— START Records for the exercise —

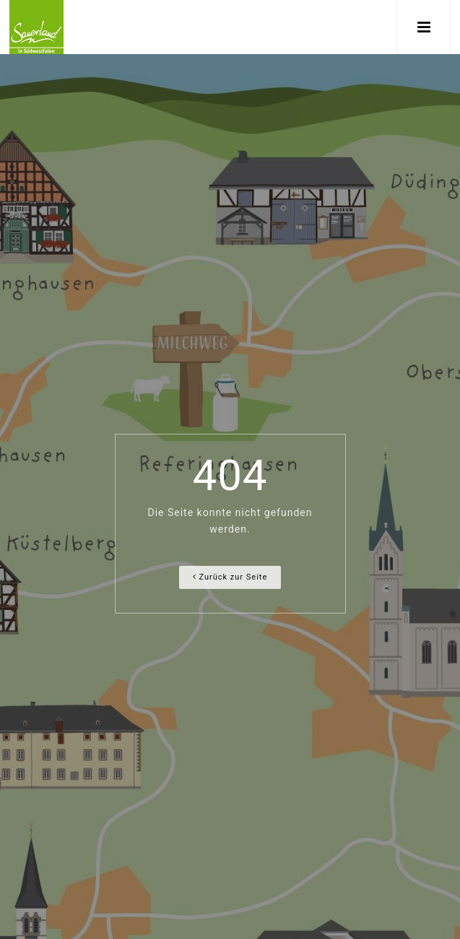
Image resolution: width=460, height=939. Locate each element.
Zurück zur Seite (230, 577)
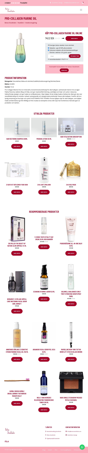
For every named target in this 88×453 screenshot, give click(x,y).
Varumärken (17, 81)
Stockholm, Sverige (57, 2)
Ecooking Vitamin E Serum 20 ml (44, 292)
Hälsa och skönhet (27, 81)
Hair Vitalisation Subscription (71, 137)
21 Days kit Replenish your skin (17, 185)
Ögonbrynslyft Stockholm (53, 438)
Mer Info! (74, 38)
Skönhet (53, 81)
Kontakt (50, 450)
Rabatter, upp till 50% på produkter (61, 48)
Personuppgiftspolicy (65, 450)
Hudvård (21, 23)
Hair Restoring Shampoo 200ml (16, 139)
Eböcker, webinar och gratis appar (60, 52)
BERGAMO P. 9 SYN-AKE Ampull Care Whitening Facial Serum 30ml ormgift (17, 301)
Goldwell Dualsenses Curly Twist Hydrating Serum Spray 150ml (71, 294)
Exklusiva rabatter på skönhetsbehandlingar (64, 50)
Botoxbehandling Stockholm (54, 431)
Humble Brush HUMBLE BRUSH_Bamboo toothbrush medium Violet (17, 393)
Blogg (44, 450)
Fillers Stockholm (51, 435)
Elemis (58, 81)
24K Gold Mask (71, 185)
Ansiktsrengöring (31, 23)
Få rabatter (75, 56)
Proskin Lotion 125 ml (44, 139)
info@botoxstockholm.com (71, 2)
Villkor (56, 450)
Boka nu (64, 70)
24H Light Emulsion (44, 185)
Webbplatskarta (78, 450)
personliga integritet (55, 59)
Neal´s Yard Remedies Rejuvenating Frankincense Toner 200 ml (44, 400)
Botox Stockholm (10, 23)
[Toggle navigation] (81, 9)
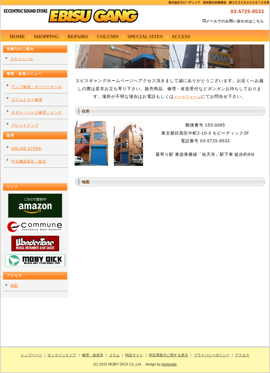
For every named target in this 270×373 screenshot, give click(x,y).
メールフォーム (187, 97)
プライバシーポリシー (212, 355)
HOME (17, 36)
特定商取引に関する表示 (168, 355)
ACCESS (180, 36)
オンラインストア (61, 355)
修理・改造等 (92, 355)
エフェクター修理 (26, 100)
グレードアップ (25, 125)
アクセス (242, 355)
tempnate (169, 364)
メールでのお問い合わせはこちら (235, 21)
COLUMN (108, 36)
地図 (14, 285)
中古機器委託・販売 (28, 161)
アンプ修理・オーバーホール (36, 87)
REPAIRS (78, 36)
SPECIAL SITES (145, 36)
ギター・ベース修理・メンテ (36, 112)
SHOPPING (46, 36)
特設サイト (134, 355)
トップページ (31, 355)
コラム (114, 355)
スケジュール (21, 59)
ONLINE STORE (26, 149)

— END Records for the exercise —

▶ Aim of the task
Could you return, unchanged, the lines of the material from the one containing "Eböcker, webinar och gratis appar (60, 52)" through the one containing "Exklusiva rabatter på", with both of those lines included?

▶ Result
Eböcker, webinar och gratis appar (60, 52)
BERGAMO P. 9 SYN-AKE Ampull Care Whitening Facial Serum 30ml ormgift (17, 301)
Goldwell Dualsenses Curly Twist Hydrating Serum Spray 150ml (71, 294)
Exklusiva rabatter på skönhetsbehandlingar (64, 50)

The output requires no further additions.